## WHAT THE TASK ASKS
The reply must contain all of the records, unchanged.

## WORKING DATA

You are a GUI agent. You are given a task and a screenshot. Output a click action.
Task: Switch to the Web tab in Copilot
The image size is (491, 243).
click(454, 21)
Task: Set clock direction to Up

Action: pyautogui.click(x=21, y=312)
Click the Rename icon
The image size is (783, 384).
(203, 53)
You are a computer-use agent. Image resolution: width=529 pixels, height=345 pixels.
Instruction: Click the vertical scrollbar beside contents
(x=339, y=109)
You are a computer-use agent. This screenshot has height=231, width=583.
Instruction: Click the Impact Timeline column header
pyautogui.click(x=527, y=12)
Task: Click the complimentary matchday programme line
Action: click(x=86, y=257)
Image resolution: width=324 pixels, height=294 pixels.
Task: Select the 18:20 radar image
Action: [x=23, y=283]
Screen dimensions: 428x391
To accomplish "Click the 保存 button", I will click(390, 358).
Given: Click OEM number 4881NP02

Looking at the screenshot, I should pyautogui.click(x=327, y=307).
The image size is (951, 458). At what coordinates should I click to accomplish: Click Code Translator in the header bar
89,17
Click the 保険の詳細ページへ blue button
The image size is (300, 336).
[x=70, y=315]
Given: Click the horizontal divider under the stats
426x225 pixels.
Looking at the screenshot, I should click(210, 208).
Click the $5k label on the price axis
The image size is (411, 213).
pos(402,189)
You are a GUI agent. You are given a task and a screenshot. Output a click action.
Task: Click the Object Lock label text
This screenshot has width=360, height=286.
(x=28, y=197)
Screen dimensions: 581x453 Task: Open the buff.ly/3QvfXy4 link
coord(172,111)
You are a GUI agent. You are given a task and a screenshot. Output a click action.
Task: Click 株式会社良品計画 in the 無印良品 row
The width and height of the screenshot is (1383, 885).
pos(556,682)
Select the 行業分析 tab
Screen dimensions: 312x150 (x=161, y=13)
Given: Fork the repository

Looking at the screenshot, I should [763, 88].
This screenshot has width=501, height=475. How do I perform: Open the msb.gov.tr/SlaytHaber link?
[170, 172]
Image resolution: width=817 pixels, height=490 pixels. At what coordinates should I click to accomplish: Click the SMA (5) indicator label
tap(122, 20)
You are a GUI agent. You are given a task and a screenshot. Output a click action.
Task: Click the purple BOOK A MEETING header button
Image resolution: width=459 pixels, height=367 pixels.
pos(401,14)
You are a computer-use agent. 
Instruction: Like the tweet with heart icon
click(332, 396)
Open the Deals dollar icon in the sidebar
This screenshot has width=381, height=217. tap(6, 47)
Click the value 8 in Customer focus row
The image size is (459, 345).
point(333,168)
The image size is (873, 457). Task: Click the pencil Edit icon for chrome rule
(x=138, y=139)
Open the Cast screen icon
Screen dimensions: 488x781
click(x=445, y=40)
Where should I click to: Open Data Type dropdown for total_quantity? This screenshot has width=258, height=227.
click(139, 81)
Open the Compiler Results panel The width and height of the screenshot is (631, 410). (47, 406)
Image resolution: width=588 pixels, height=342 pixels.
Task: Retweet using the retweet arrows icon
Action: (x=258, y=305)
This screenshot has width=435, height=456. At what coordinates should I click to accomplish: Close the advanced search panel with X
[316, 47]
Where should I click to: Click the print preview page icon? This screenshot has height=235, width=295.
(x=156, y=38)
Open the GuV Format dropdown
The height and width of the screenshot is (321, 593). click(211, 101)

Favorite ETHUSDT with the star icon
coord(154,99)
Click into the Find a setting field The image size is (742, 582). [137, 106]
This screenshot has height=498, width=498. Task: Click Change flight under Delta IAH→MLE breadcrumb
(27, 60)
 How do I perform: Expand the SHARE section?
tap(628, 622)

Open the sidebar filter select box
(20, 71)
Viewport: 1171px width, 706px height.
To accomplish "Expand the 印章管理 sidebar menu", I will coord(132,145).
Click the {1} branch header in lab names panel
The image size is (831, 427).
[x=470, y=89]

## WRITTEN SOLUTION
You are a GUI agent. You are given a task and a screenshot. Output a click action.
Task: Switch to the Web tab in Copilot
The image size is (491, 243).
click(454, 21)
Task: Set clock direction to Up

Action: pyautogui.click(x=21, y=312)
Click the Rename icon
The image size is (783, 384).
(203, 53)
You are a computer-use agent. Image resolution: width=529 pixels, height=345 pixels.
Instruction: Click the vertical scrollbar beside contents
(x=339, y=109)
You are a computer-use agent. This screenshot has height=231, width=583.
Instruction: Click the Impact Timeline column header
pyautogui.click(x=527, y=12)
Task: Click the complimentary matchday programme line
Action: click(x=86, y=257)
Image resolution: width=324 pixels, height=294 pixels.
Task: Select the 18:20 radar image
Action: [x=23, y=283]
Screen dimensions: 428x391
To accomplish "Click the 保存 button", I will click(390, 358).
Given: Click OEM number 4881NP02

Looking at the screenshot, I should pyautogui.click(x=327, y=307).
The image size is (951, 458). At what coordinates should I click to accomplish: Click Code Translator in the header bar
89,17
Click the 保険の詳細ページへ blue button
The image size is (300, 336).
[x=70, y=315]
Given: Click the horizontal divider under the stats
426x225 pixels.
Looking at the screenshot, I should click(210, 208).
Click the $5k label on the price axis
The image size is (411, 213).
pos(402,189)
You are a GUI agent. You are given a task and a screenshot. Output a click action.
Task: Click the Object Lock label text
This screenshot has width=360, height=286.
(x=28, y=197)
Screen dimensions: 581x453 Task: Open the buff.ly/3QvfXy4 link
coord(172,111)
You are a GUI agent. You are given a task and a screenshot. Output a click action.
Task: Click 株式会社良品計画 in the 無印良品 row
The width and height of the screenshot is (1383, 885).
pos(556,682)
Select the 行業分析 tab
Screen dimensions: 312x150 (x=161, y=13)
Given: Fork the repository

Looking at the screenshot, I should [763, 88].
This screenshot has width=501, height=475. How do I perform: Open the msb.gov.tr/SlaytHaber link?
[170, 172]
Image resolution: width=817 pixels, height=490 pixels. At what coordinates should I click to accomplish: Click the SMA (5) indicator label
tap(122, 20)
You are a GUI agent. You are given a task and a screenshot. Output a click action.
Task: Click the purple BOOK A MEETING header button
Image resolution: width=459 pixels, height=367 pixels.
pos(401,14)
You are a computer-use agent. 
Instruction: Like the tweet with heart icon
click(332, 396)
Open the Deals dollar icon in the sidebar
This screenshot has width=381, height=217. tap(6, 47)
Click the value 8 in Customer focus row
The image size is (459, 345).
point(333,168)
The image size is (873, 457). Task: Click the pencil Edit icon for chrome rule
(x=138, y=139)
Open the Cast screen icon
Screen dimensions: 488x781
click(x=445, y=40)
Where should I click to: Open Data Type dropdown for total_quantity? This screenshot has width=258, height=227.
click(139, 81)
Open the Compiler Results panel The width and height of the screenshot is (631, 410). (47, 406)
Image resolution: width=588 pixels, height=342 pixels.
Task: Retweet using the retweet arrows icon
Action: (x=258, y=305)
This screenshot has width=435, height=456. At what coordinates should I click to accomplish: Close the advanced search panel with X
[316, 47]
Where should I click to: Click the print preview page icon? This screenshot has height=235, width=295.
(x=156, y=38)
Open the GuV Format dropdown
The height and width of the screenshot is (321, 593). click(211, 101)

Favorite ETHUSDT with the star icon
coord(154,99)
Click into the Find a setting field The image size is (742, 582). [137, 106]
This screenshot has height=498, width=498. Task: Click Change flight under Delta IAH→MLE breadcrumb
(27, 60)
 How do I perform: Expand the SHARE section?
tap(628, 622)

Open the sidebar filter select box
(20, 71)
Viewport: 1171px width, 706px height.
To accomplish "Expand the 印章管理 sidebar menu", I will coord(132,145).
Click the {1} branch header in lab names panel
The image size is (831, 427).
[x=470, y=89]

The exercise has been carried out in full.